ACTION ITEM ▸
Where a line of the records contains the word "agent", show that line.

[[ DATA EXTRACT open ]]

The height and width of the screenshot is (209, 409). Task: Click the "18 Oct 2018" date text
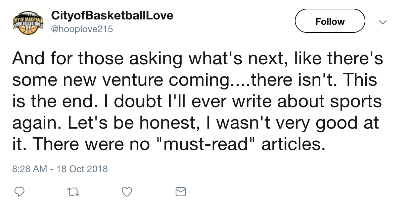pos(82,168)
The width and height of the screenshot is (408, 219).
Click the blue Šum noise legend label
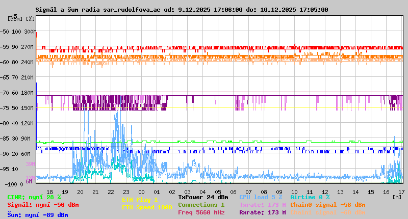(38, 215)
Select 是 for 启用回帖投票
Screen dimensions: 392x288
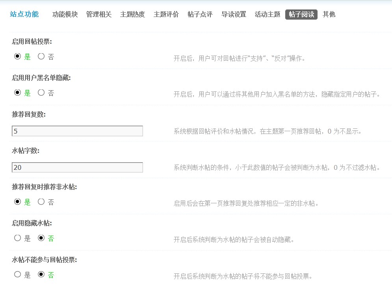pos(17,56)
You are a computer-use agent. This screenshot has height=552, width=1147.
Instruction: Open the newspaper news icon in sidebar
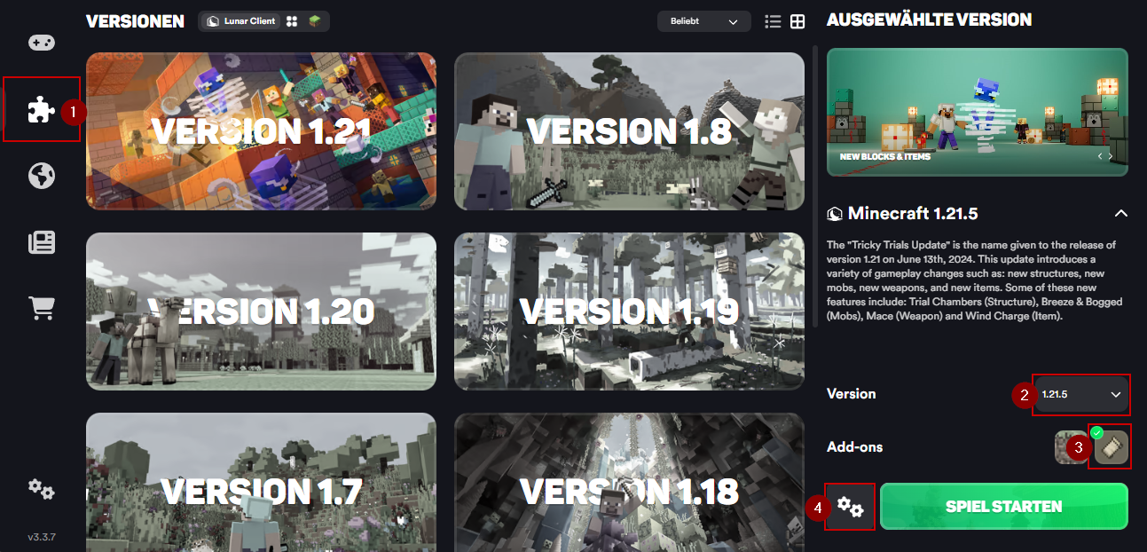pyautogui.click(x=41, y=242)
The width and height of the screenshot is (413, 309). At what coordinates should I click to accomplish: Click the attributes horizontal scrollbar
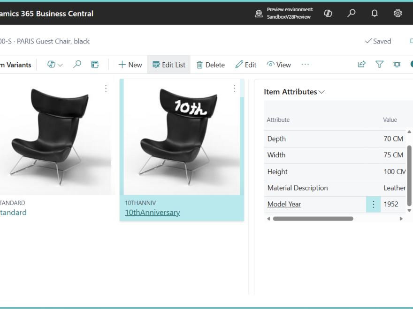tap(313, 219)
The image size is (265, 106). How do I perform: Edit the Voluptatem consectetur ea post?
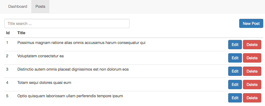[235, 58]
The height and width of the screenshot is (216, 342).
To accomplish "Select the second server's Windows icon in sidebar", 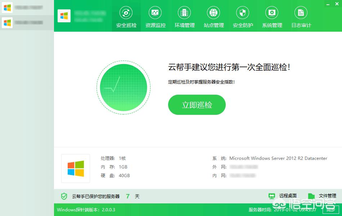I will 6,23.
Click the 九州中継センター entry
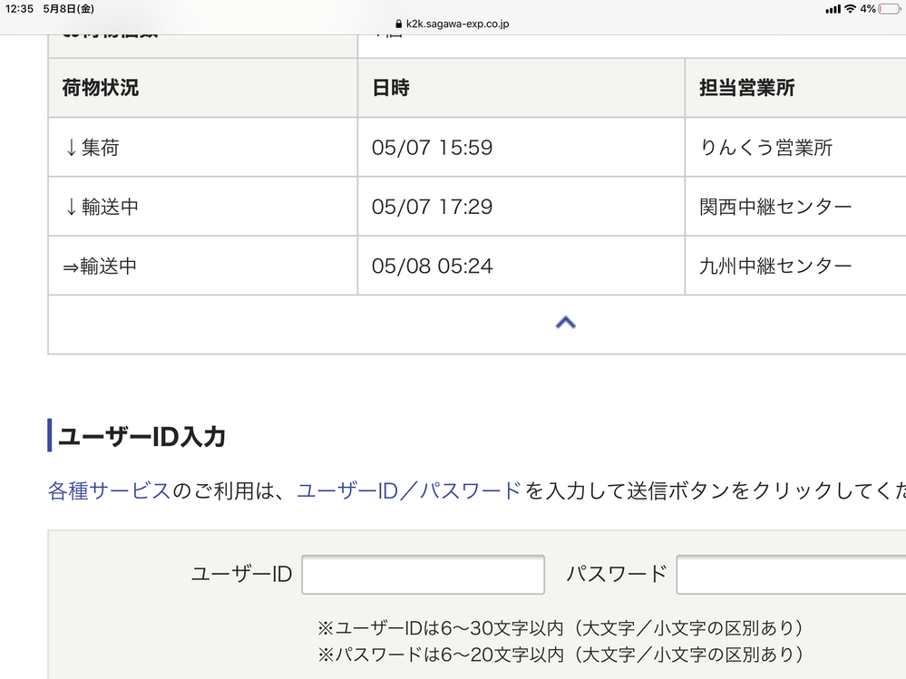This screenshot has width=906, height=679. (x=776, y=266)
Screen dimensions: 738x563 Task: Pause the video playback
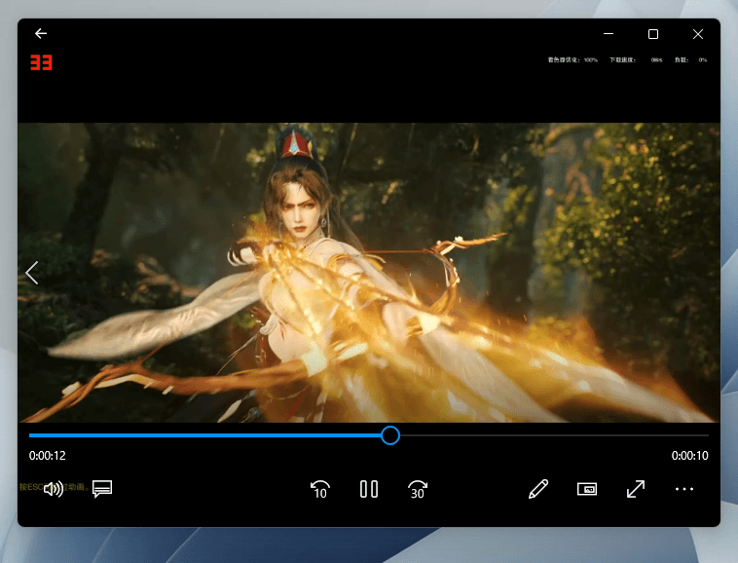tap(368, 489)
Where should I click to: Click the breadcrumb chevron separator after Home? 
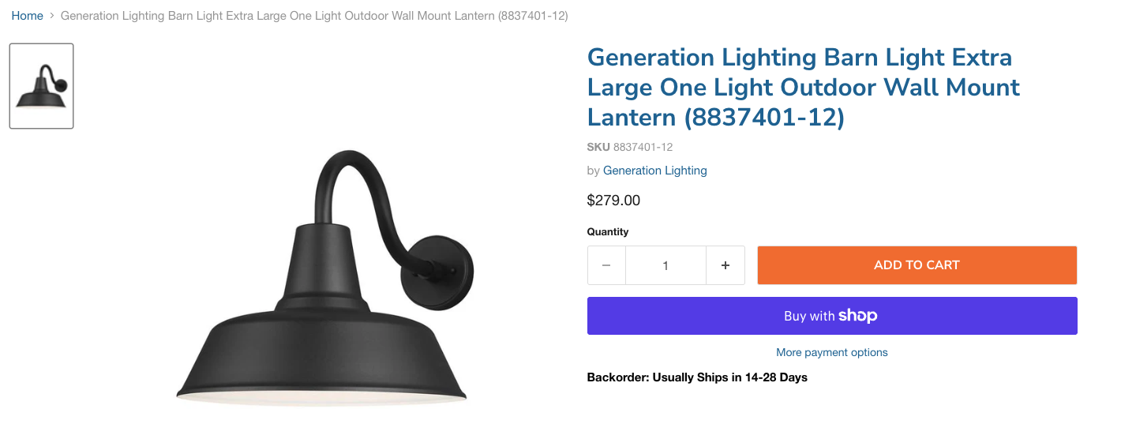coord(52,16)
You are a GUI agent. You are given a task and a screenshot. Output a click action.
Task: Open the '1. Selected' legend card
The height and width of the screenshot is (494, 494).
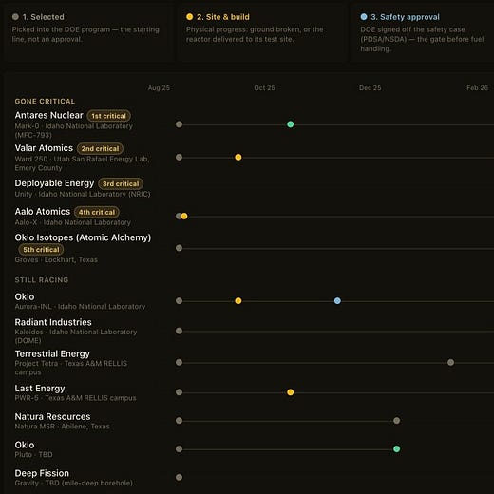[x=87, y=31]
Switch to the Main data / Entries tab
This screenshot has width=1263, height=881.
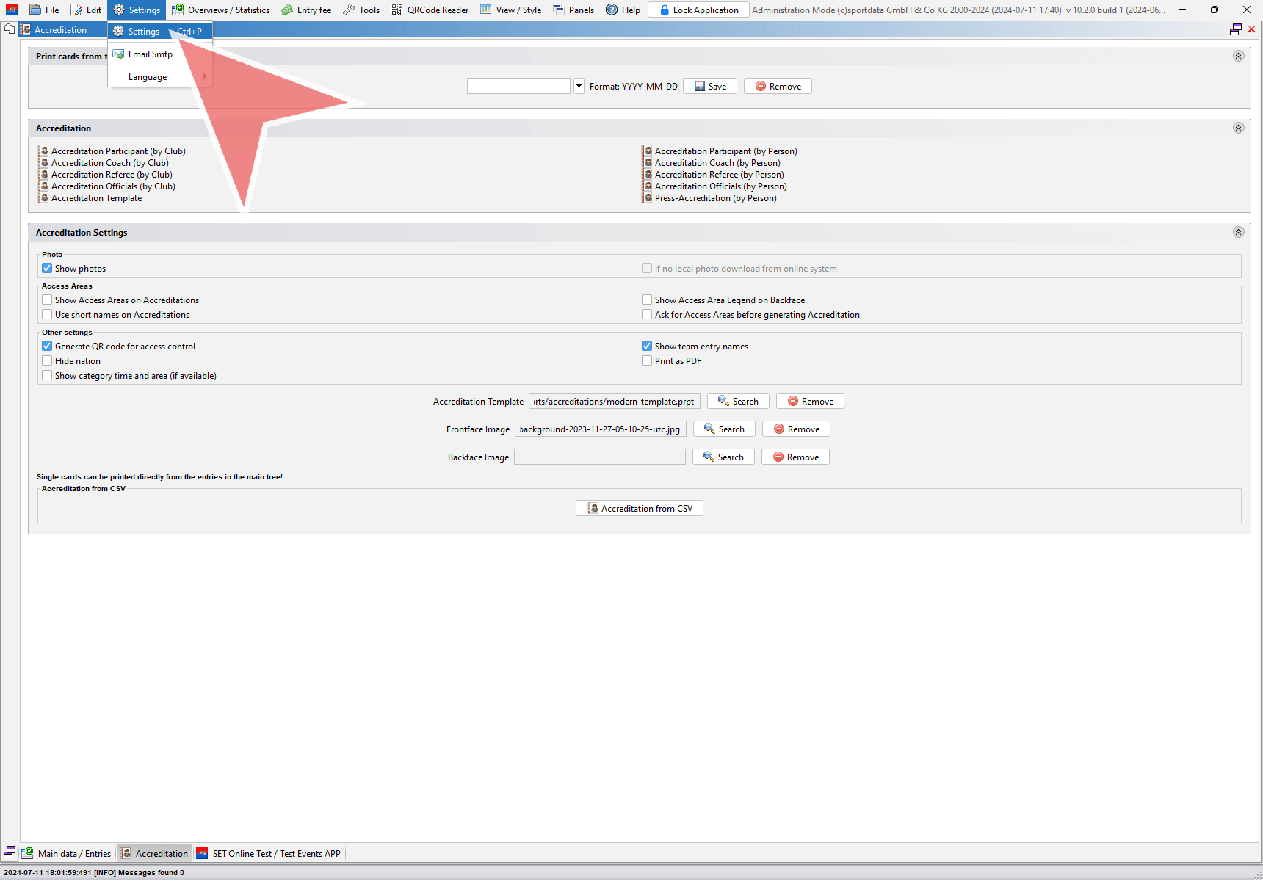click(68, 853)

[[ DATA EXTRACT closed ]]

RESPONSE TO THE EXERCISE ▸
You are a computer-use agent. This screenshot has height=552, width=1147.
You are a GUI agent. You are given a task and a screenshot. Output a click action.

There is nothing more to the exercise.